3. Managing Tasks Without Managing Energy:
A reliable manager handles logistics. A great manager also recognizes the emotional cadence of the work. Creative energy is not infinite, and artists frequently undergo internal cycles of inspiration, doubt, and reinvention. When artist managers ignore these rhythms, demanding output without checking the temperature of their artist’s wellbeing, the creative ecosystem suffers. Artists want managers who can anticipate their needs, not just their deadlines.
4. Operating with Control Rather Than Partnership:
The manager is not the owner of the artist’s career, nor the primary author of their vision. When decisions are made in silos, without dialogue or co-creation, artists feel excluded from their own journeys. Leadership in this space requires tact, mutual respect, and a sense of shared authorship. Artists thrive in environments where their ideas are taken seriously and their voices hold weight. Dictatorial management, no matter how efficient, breeds rebellion or withdrawal.
5. Speaking for the Artist Without Explicit Permission:
The manager’s voice is not a proxy for the artist’s. Whether in interviews, closed-door meetings, or digital interactions, speaking on behalf of the artist without prior discussion creates dissonance and breeds mistrust. It projects assumptions that may not align with the artist’s intentions. Artists want to feel represented, not replaced. A strong manager champions the artist’s truth, not their own interpretation of it.
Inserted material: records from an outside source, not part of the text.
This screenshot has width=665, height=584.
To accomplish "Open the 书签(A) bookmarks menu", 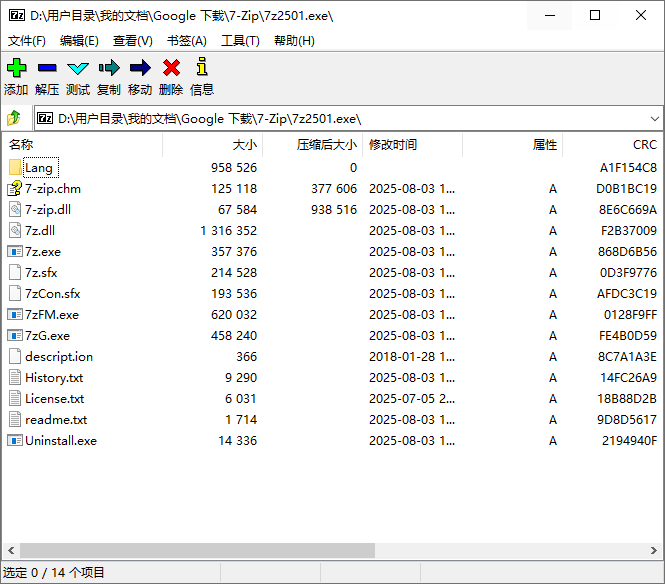I will click(x=186, y=41).
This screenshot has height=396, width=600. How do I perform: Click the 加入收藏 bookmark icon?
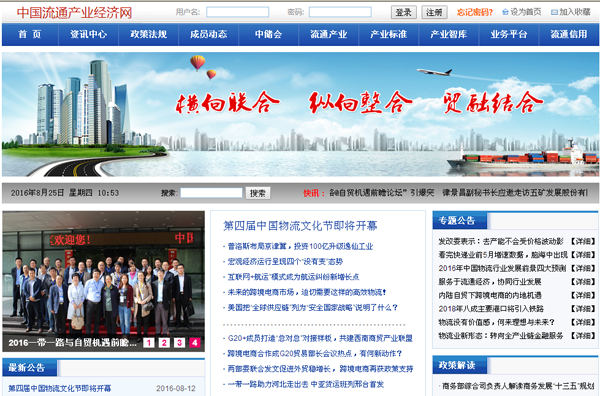(554, 12)
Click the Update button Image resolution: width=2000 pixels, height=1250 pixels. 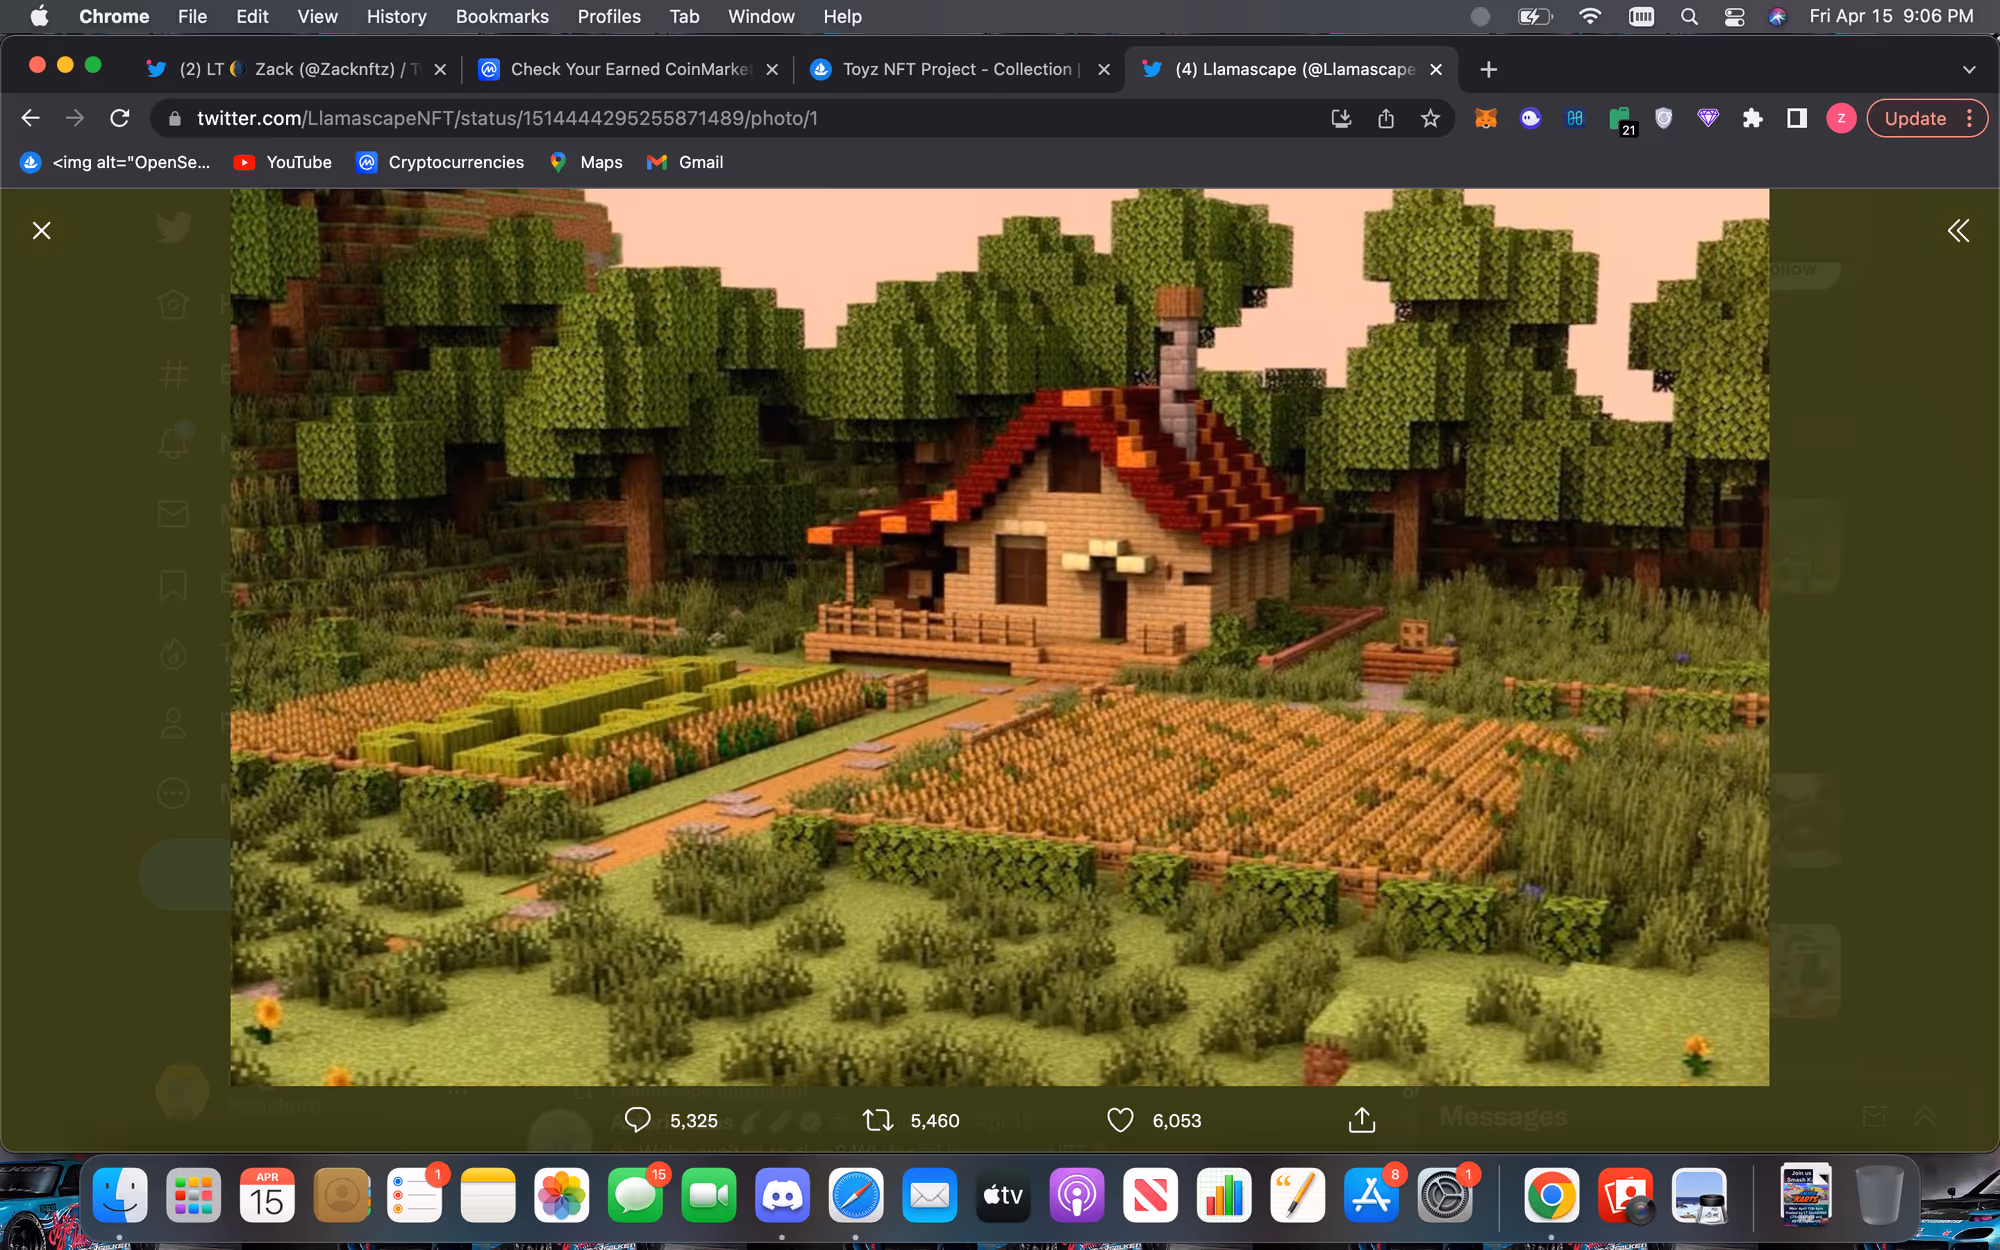(1915, 118)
6. Using Past Loyalty to Evade Present Accountability:
Reminding an artist of how far you’ve come together can be beautiful. But when used to silence feedback or deflect criticism, it becomes manipulative. Growth requires critique. When managers weaponize history to dismiss present concerns, they trap the relationship in nostalgia. Artists need space to evolve without being guilt-tripped by their gratitude. Professional trust is not static, it must be continually earned.
7. Avoiding Conflict Instead of Navigating It Constructively:
Avoiding difficult conversations is one of the fastest ways to degrade trust. When a manager delays hard truths or ignores early signs of discontent, they invite bigger, messier breakdowns. A mature relationship embraces dialogue, even when it’s uncomfortable. Artists may not always agree with their managers, but they deeply value those who are honest, transparent, and emotionally available in moments of tension.
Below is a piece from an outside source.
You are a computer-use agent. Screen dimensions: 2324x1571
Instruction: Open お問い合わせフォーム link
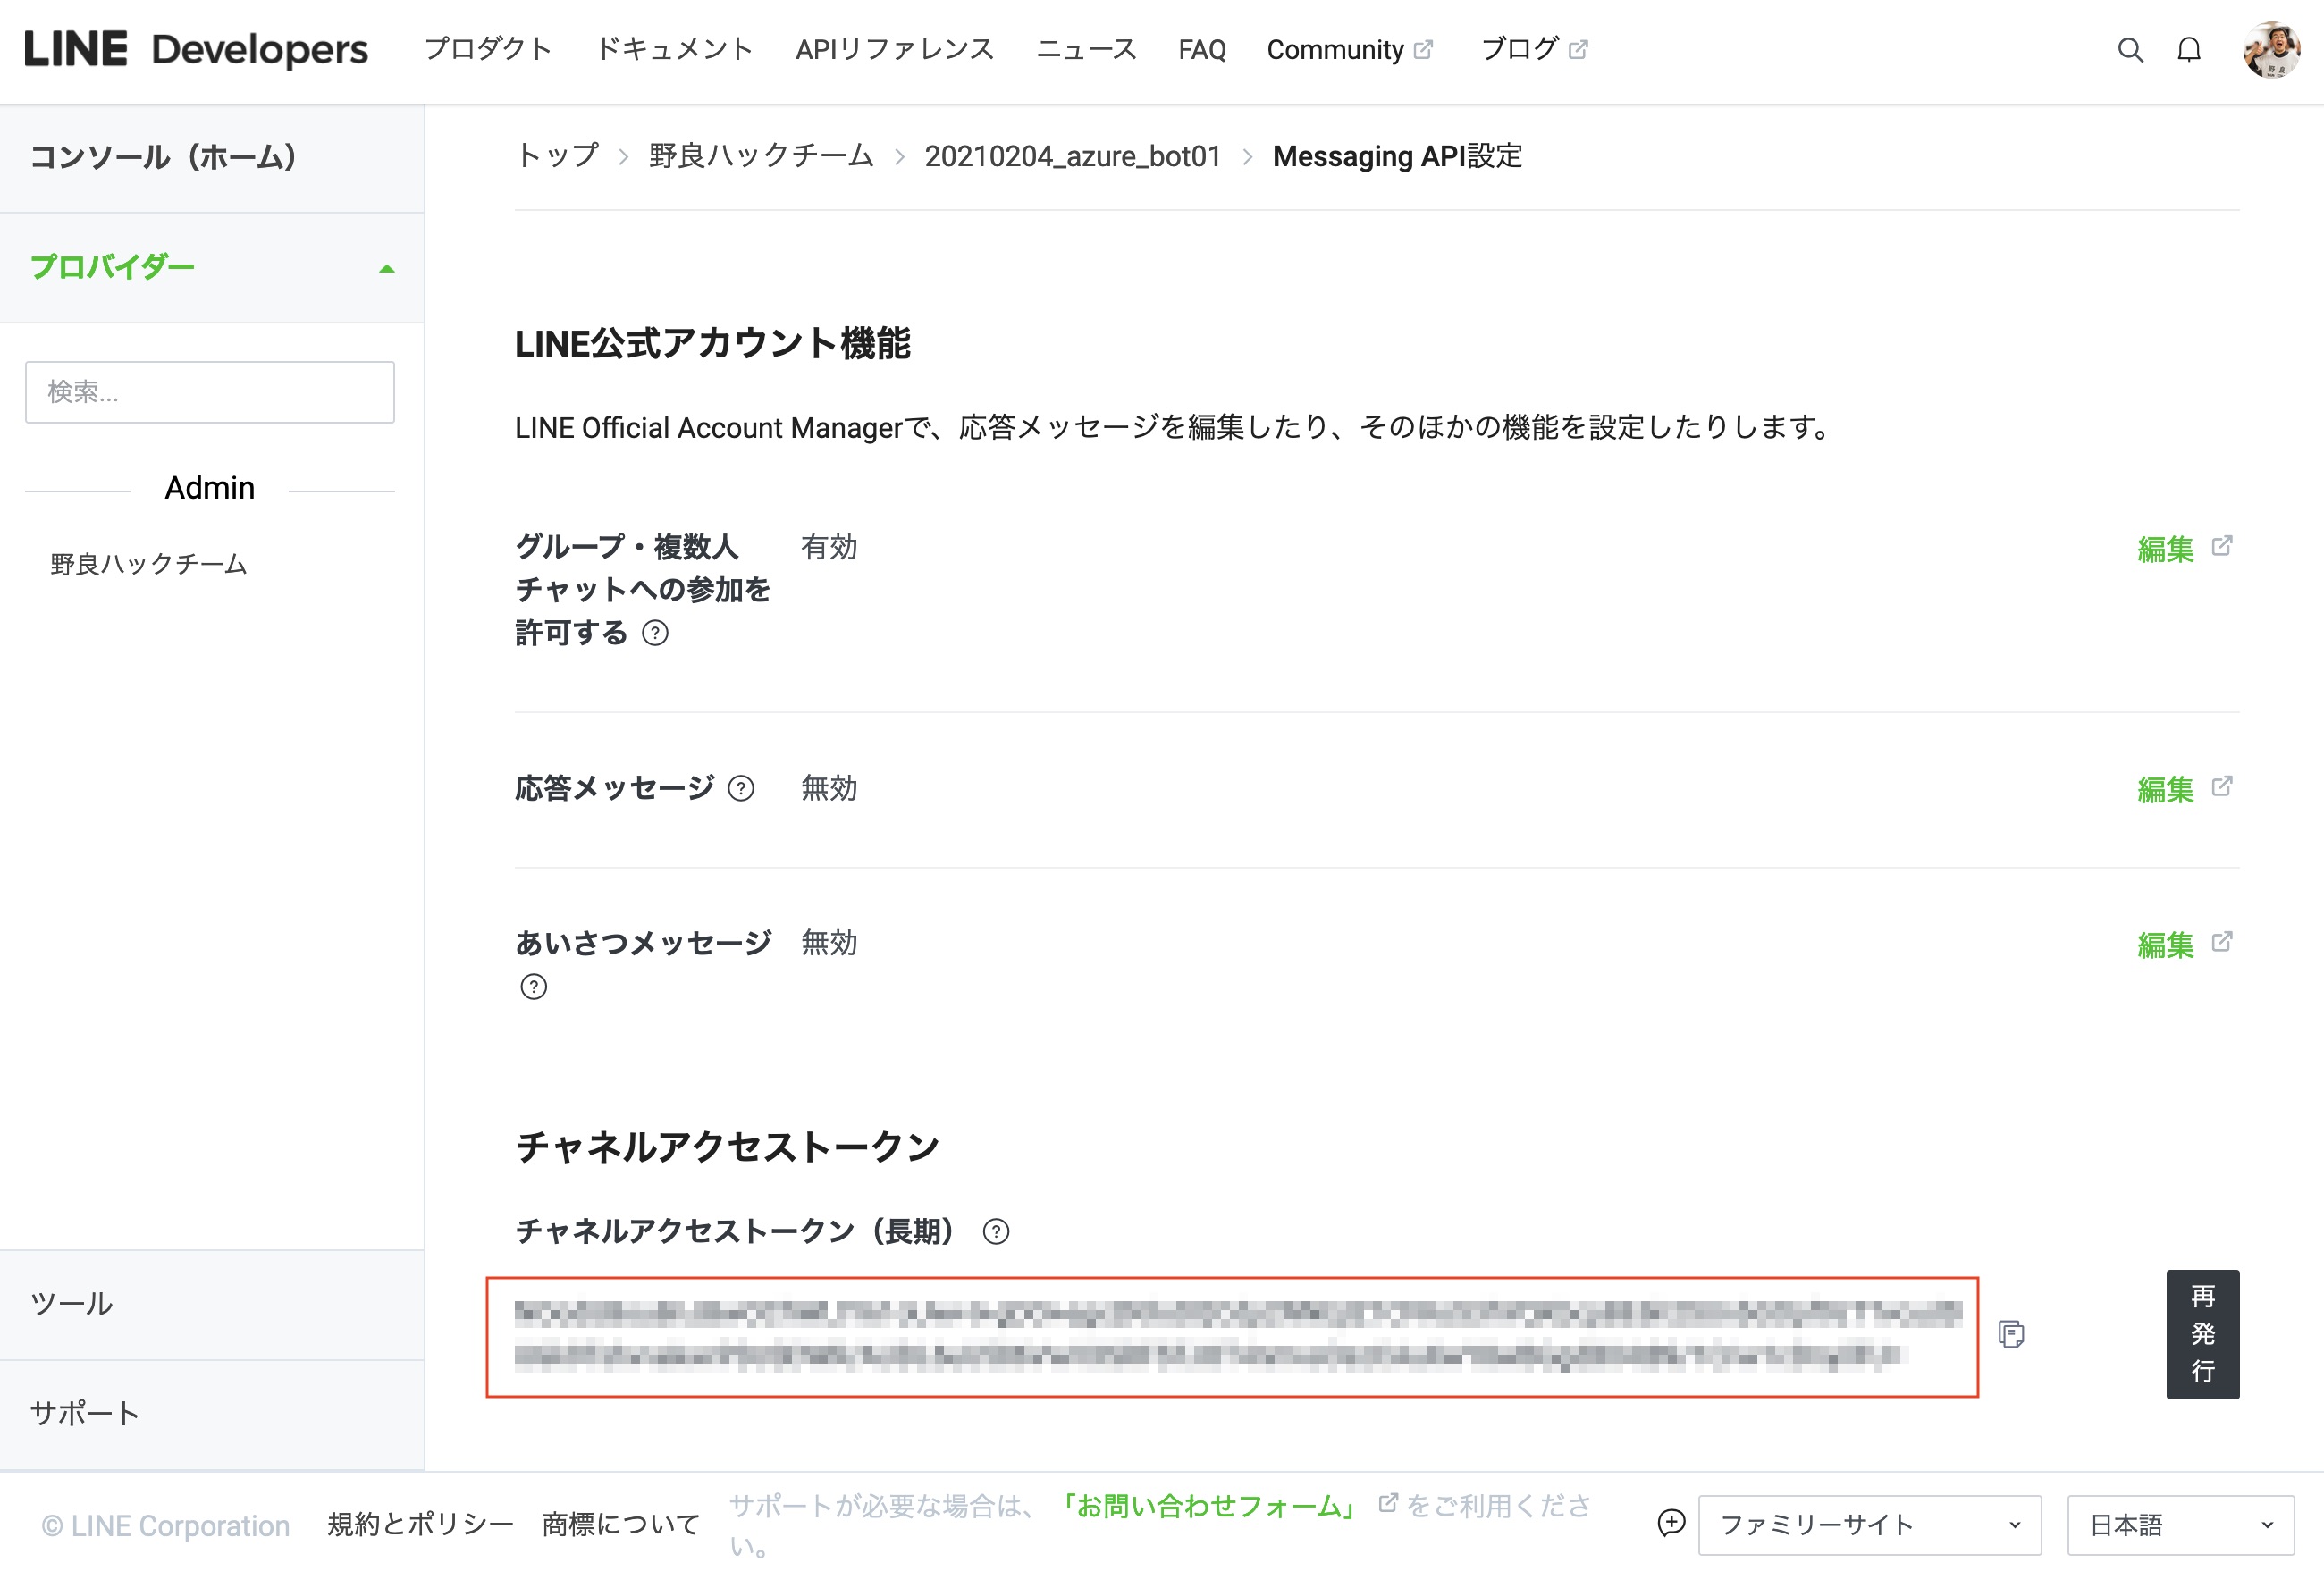[1209, 1506]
8. Prioritizing Public Perception Over Internal Clarity:
Managers are often tasked with crafting narratives. But if these narratives focus only on optics such as press photos, hashtags, engagements , without a foundation of purpose, they ring hollow. Artists notice when their public image becomes a costume instead of a mirror. Branding must stem from clarity of self, not pressure to conform. An artist manager should help an artist be more visible, not more distorted.
9. Disappearing When the Artist Is Most Vulnerable:
True management is tested not in wins, but in seasons of uncertainty. When artists falter either personally or professionally, some managers retreat, unsure of how to engage. This abandonment can feel like betrayal. Artists remember who stayed when the spotlight dimmed. A present manager in moments of pain or pause is often the difference between a breakdown and a breakthrough.
10. Resisting Evolution as the Artist Transforms:
No artist remains the same forever. New ideas, new sounds, and new ambitions are part of the journey. Managers who try to freeze their artist in a version of the past or resist expanding their own tools and networks, usually end up becoming bottlenecks. Artists outgrow not just genres and aesthetics, but people. To remain relevant, a manager must be adaptive, teachable, and eager to meet their artist in the future, not just the past.
In conclusion, the relationship between artist and manager is not built on obligation but on intention. It demands an equilibrium of professionalism, emotional awareness, and mutual ambition. That is the kind of dynamic we witness with a duo like Davido and Asa Asika , one rooted in alignment and enriched by consistency.